## What the task asks
Print the data below exactly, but only the lines from the one containing "Pick the Porucha přípravku delay reason" down to the one containing "The height and width of the screenshot is (347, 681).", inclusive.

START Data

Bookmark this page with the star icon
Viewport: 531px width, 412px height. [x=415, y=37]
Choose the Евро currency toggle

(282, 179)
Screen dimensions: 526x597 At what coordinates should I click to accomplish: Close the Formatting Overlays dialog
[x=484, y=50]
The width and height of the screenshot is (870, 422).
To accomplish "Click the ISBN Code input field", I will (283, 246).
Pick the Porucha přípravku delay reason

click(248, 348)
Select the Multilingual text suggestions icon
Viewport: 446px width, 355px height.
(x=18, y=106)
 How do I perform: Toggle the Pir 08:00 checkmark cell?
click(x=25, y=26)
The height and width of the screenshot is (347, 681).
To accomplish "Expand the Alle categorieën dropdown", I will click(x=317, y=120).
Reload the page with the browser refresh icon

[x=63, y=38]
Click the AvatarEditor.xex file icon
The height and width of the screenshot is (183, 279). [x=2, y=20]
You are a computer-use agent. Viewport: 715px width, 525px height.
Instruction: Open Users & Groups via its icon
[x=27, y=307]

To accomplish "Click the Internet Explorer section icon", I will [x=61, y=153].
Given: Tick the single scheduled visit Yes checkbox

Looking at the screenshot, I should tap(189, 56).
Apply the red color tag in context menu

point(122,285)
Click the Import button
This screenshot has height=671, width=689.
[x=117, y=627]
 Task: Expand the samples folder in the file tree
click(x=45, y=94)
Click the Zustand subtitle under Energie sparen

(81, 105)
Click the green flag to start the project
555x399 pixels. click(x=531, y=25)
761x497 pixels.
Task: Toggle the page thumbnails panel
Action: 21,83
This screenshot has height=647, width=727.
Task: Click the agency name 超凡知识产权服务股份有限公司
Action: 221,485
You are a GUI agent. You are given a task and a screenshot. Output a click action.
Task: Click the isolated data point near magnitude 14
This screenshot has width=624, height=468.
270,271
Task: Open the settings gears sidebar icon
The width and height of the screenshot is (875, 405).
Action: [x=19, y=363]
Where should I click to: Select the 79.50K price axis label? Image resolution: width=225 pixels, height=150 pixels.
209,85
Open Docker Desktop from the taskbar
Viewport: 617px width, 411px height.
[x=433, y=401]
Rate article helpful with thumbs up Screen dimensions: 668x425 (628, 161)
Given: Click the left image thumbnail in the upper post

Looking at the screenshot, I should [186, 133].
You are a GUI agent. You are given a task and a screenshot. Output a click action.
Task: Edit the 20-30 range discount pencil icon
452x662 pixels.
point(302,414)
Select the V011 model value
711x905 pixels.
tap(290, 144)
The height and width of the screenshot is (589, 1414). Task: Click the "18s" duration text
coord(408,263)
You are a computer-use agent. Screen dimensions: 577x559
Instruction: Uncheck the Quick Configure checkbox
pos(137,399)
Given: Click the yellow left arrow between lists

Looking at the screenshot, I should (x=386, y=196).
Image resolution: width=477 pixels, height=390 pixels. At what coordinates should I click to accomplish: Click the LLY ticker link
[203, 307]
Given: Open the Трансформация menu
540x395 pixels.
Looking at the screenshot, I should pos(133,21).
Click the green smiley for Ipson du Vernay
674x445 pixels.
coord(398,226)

END Data

## Result of this exercise
Pick the Porucha přípravku delay reason

click(248, 348)
Select the Multilingual text suggestions icon
Viewport: 446px width, 355px height.
(x=18, y=106)
 How do I perform: Toggle the Pir 08:00 checkmark cell?
click(x=25, y=26)
The height and width of the screenshot is (347, 681).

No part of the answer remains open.